Cities, municipalities and other jurisdictions can use their planning authority to embed community-driven resilience at the building level. The city of Baltimore is helping to lead the way. Funded through a Maryland Energy Administration Grant, Baltimore is working with Groundswell and energy storage innovators A.F. Mensah to identify and develop up to 20 local Resilience Hubs across the city that will host solar and energy storage installations and provide refuge for local community members in case of extreme weather or other events.

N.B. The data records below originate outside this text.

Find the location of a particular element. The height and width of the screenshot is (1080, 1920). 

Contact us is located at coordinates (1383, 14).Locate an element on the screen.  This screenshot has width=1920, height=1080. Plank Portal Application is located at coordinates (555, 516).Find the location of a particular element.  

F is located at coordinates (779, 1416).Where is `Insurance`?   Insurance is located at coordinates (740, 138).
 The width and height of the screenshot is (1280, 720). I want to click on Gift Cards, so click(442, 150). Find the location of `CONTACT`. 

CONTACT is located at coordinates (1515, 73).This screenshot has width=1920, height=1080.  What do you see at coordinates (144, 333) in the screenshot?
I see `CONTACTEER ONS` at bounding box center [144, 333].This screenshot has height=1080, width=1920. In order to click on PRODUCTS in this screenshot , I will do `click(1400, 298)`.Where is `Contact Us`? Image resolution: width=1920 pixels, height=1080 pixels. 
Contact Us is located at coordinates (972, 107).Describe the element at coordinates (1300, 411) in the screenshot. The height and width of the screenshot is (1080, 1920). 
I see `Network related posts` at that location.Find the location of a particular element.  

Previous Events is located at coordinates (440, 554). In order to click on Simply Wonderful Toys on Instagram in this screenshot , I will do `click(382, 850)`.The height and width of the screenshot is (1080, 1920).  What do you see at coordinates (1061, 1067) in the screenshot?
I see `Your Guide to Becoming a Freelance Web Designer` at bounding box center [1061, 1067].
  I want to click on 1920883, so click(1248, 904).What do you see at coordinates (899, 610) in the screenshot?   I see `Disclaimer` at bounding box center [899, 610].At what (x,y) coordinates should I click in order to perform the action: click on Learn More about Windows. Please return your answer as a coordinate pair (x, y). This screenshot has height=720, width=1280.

Importantly, funded collaborations such as this support critical place-based R&D into optimal approaches to financing larger scale deployment while navigating local, state and regional regulations that impact siting, interconnection and access to revenue opportunities such as selling stored power back to the grid at peak.  

Rural electric cooperatives are demonstrating how utilities can deploy energy storage that reduces electric costs for their member customers. Curtis Wynn, CEO of the Roanoke Electric Cooperative and president of the National Rural Electric Cooperative Association, is studying offering energy storage as a service to industrial customers and sharing the resulting cost reductions from reducing peak demand with his residential customers, who are largely low- and moderate-income households. Using smart hot water heaters for energy storage offers similar potential benefits to lower income customers, which is just one of the innovative ideas being advanced by the Beneficial Electrification League.

Towards regeneration

Building energy resilience can do more than keep the lights on for those who can pay for it. Resilience can be reparative, and the resulting investments can support the regeneration of communities that have been held back by institutionalized systems of oppression.

We have a corporate as well as an individual responsibility to do justice. We are called to advocate for and share what we have with others so that everyone is treated equally and with dignity, and it’s the privilege of our generation to be alive at a time when we can make things right.